Work required:
Would you retype all of these records exactly?

Input data:
• • •
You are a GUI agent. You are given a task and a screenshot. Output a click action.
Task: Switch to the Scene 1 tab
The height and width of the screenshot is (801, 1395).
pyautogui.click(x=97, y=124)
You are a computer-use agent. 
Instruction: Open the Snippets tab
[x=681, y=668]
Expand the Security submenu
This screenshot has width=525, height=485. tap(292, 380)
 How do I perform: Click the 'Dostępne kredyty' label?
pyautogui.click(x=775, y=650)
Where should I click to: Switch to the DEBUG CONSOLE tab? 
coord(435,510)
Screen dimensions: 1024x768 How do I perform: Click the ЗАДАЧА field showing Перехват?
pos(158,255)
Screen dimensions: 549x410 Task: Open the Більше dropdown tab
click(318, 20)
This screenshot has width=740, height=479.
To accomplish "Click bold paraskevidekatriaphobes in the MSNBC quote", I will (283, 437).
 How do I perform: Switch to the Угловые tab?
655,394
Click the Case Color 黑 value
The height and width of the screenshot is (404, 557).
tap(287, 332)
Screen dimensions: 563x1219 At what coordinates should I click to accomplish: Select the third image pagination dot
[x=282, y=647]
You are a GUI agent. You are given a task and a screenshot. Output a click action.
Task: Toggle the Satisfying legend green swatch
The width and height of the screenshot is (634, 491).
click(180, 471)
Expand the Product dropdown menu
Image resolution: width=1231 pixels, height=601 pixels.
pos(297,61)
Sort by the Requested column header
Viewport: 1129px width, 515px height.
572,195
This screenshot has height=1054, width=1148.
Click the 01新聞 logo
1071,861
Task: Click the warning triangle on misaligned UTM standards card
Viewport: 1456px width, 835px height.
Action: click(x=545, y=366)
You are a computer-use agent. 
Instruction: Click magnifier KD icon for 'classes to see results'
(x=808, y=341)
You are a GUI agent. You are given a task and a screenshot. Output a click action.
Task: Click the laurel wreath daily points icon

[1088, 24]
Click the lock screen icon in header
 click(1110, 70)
• • •
Response to the exercise:
You are a GUI agent. You are given a task and a screenshot. Output a click action.
Task: Switch to the Scene 1 tab
The height and width of the screenshot is (801, 1395).
pyautogui.click(x=97, y=124)
You are a computer-use agent. 
Instruction: Open the Snippets tab
[x=681, y=668]
Expand the Security submenu
This screenshot has width=525, height=485. tap(292, 380)
 How do I perform: Click the 'Dostępne kredyty' label?
pyautogui.click(x=775, y=650)
Where should I click to: Switch to the DEBUG CONSOLE tab? 
coord(435,510)
Screen dimensions: 1024x768 How do I perform: Click the ЗАДАЧА field showing Перехват?
pos(158,255)
Screen dimensions: 549x410 Task: Open the Більше dropdown tab
click(318, 20)
This screenshot has width=740, height=479.
To accomplish "Click bold paraskevidekatriaphobes in the MSNBC quote", I will (283, 437).
 How do I perform: Switch to the Угловые tab?
655,394
Click the Case Color 黑 value
The height and width of the screenshot is (404, 557).
tap(287, 332)
Screen dimensions: 563x1219 At what coordinates should I click to accomplish: Select the third image pagination dot
[x=282, y=647]
You are a GUI agent. You are given a task and a screenshot. Output a click action.
Task: Toggle the Satisfying legend green swatch
The width and height of the screenshot is (634, 491).
click(180, 471)
Expand the Product dropdown menu
Image resolution: width=1231 pixels, height=601 pixels.
pos(297,61)
Sort by the Requested column header
Viewport: 1129px width, 515px height.
572,195
This screenshot has height=1054, width=1148.
Click the 01新聞 logo
1071,861
Task: Click the warning triangle on misaligned UTM standards card
Viewport: 1456px width, 835px height.
Action: click(x=545, y=366)
You are a computer-use agent. 
Instruction: Click magnifier KD icon for 'classes to see results'
(x=808, y=341)
You are a GUI agent. You are given a task and a screenshot. Output a click action.
Task: Click the laurel wreath daily points icon

[1088, 24]
Click the lock screen icon in header
 click(1110, 70)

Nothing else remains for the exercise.